シェイクスピア・アラカルト12

 昼間は、別件があったので、夕方になってから学校へ行った。
 体育館での舞台稽古の最中。
 「ロミオとジュリエット」は順調に仕上がっている感じがする。この芝居では、最も有名なバルコニーの場を演じる。「おお、ロミオ。ロミオ。どうしてあなたはロミオなの」とジュリエットをして云わしめる、あの場面。初恋が甘酸っぱいままで終わらずに互いの意志を確認し合い、結婚の約束まで突き進んでしまう場面だ。少女から大人へ。ジュリエットは短い間にぐんぐん成長する。

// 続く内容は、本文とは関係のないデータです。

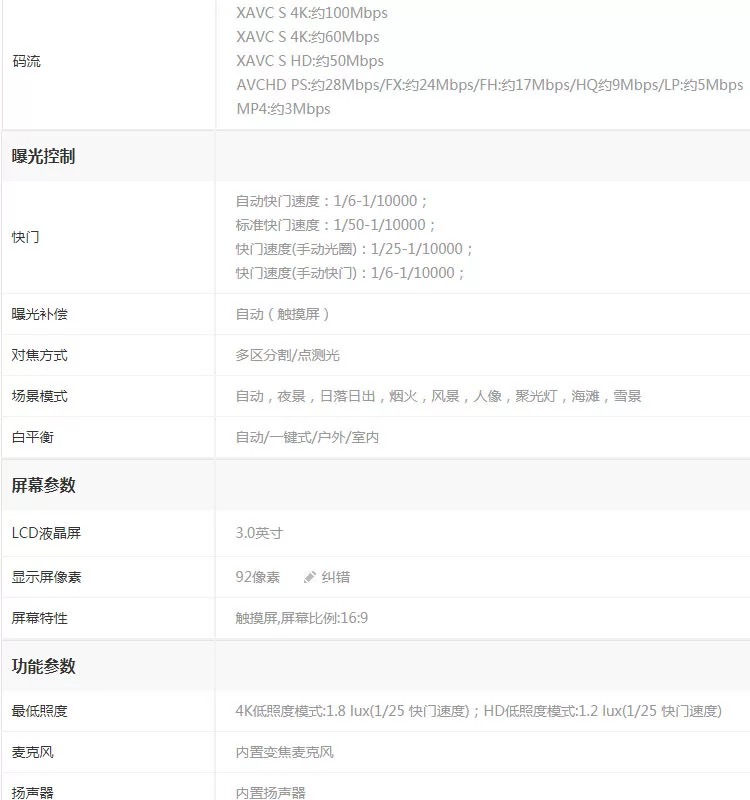The height and width of the screenshot is (800, 750).
Task: Click the 码流 row label
Action: 26,61
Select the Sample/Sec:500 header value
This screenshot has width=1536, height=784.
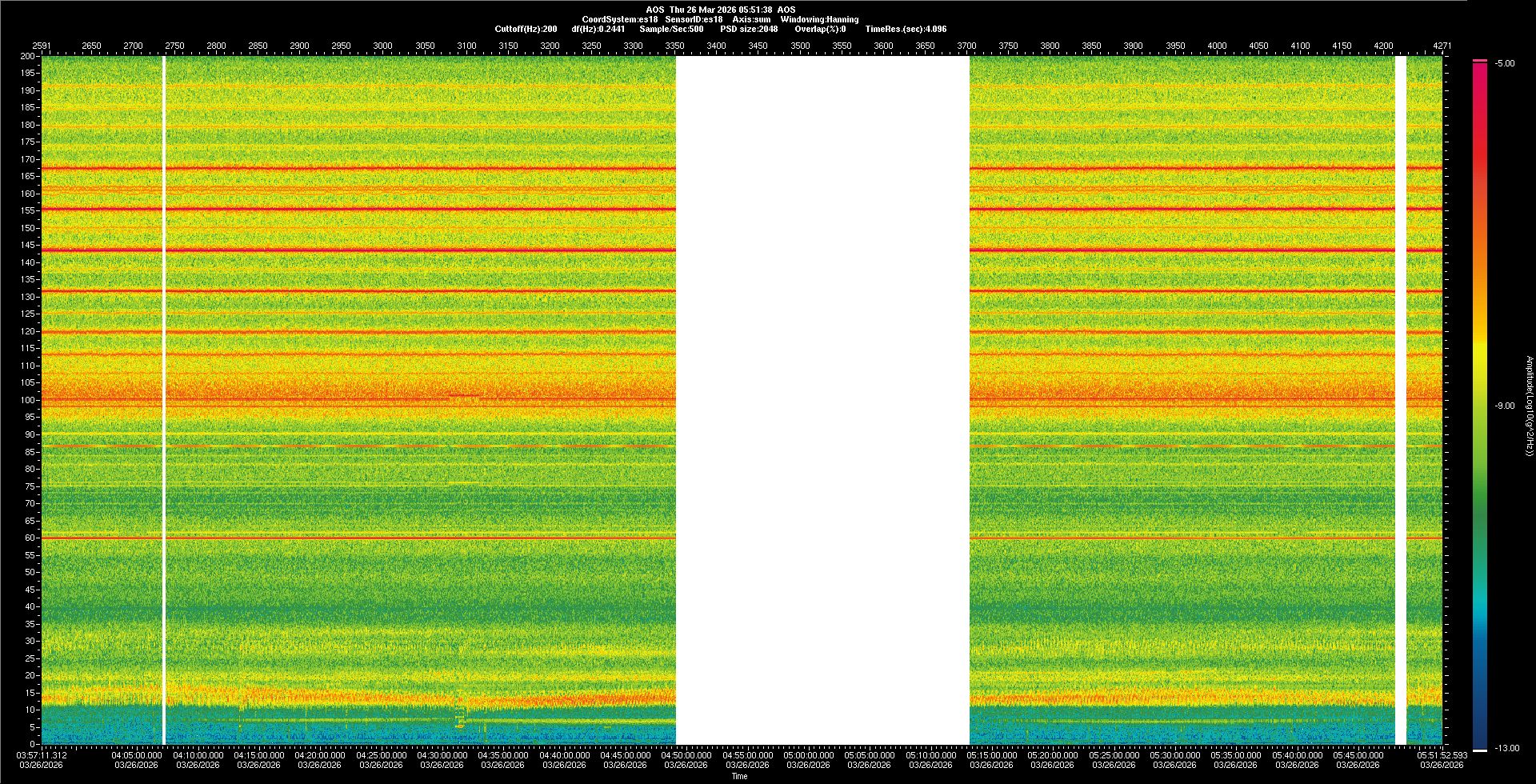tap(671, 29)
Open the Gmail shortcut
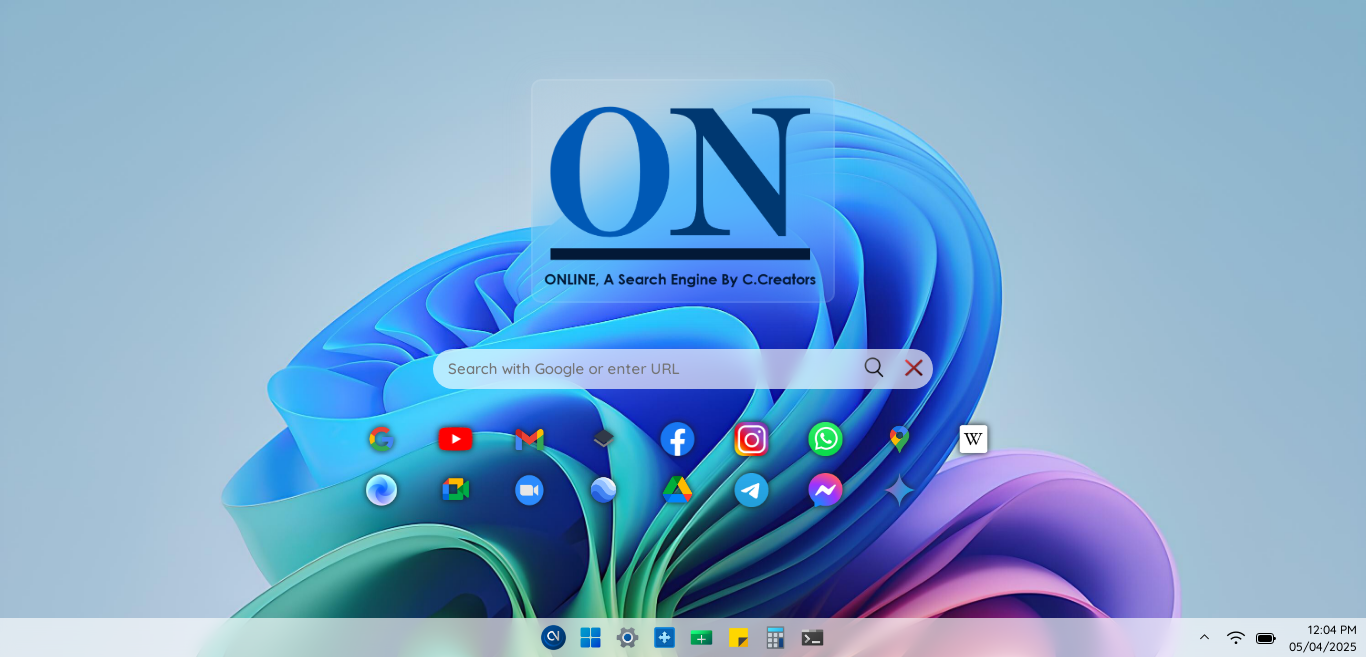Viewport: 1366px width, 657px height. pyautogui.click(x=529, y=439)
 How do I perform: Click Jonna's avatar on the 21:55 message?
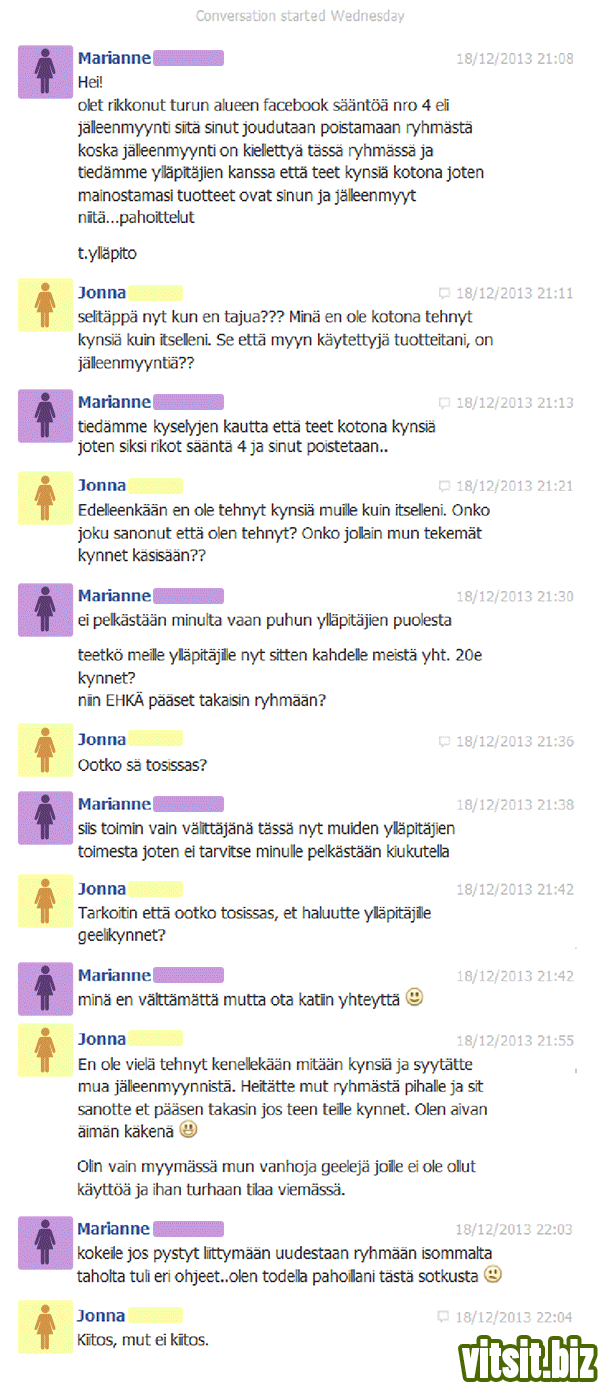click(45, 1054)
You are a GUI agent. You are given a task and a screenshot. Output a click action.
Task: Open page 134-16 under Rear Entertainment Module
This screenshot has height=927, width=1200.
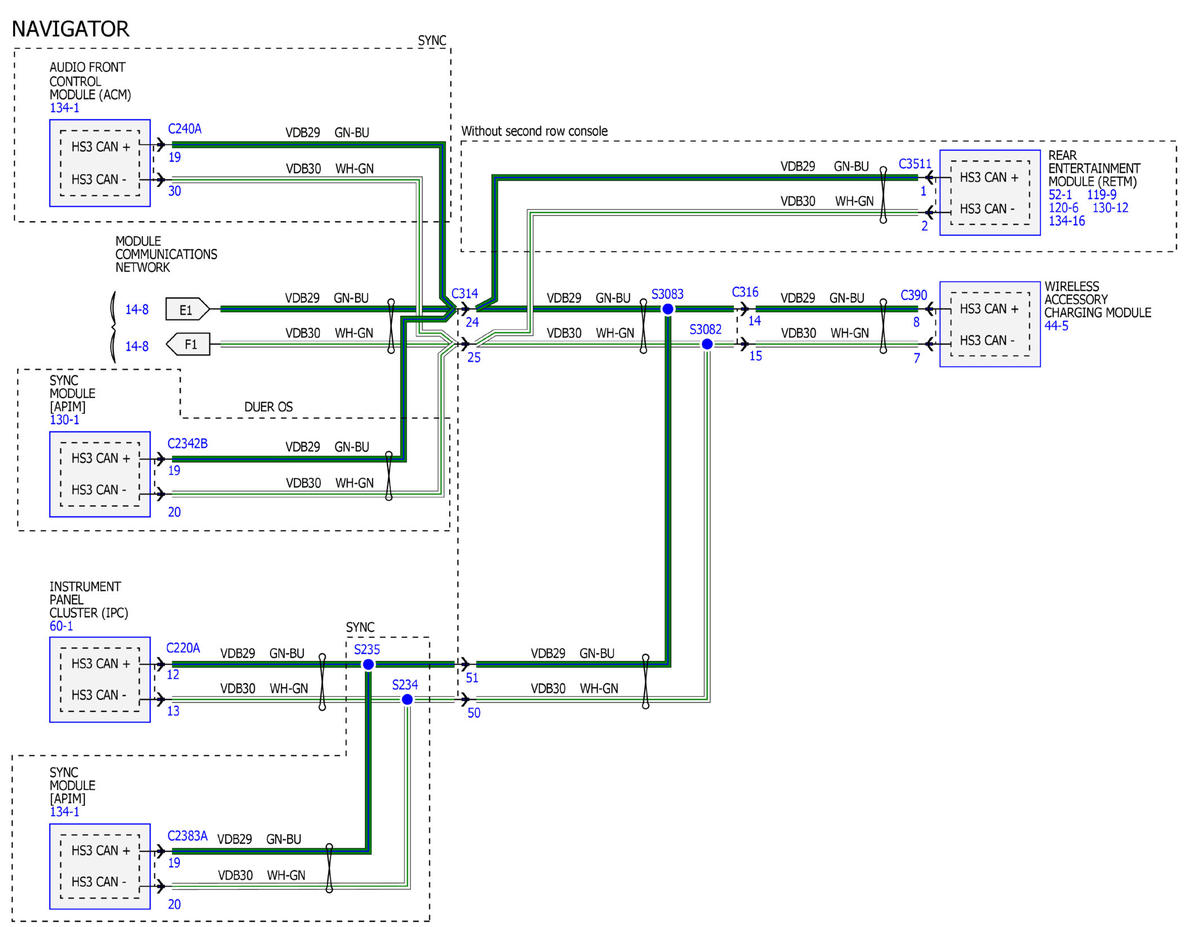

 そう思うと女優にとってはたいへんな負担になる舞台なのではなかろうか。

 「ペリクリーズ」は父と娘の話。娘ははじめて父親と会うことになる。実は親子である、ということがわからずに相見まえる男と女。男は追放された王であり、女は街の酌婦に身をやつす。この芝居の難しさは、お互いに、相手が自分の娘であり、自分の父親である、ということが、いつわかるか、ということであろうか。シェイクスピアは、明確にここだ、という台詞を用意しているのであろうが、稽古を観ているやつがれには、まだ明確に自信を持って、“この台詞だ”と云えない。父のペリクリーズはたぶん、ここかなぁ。娘のマリーナは、ここかも、という処はあるが、自信がない。
それに、ふたりは別々に相手のことを感じたのだろうか、それとも同時に感じたのだろうか。それがよくわからないのだ。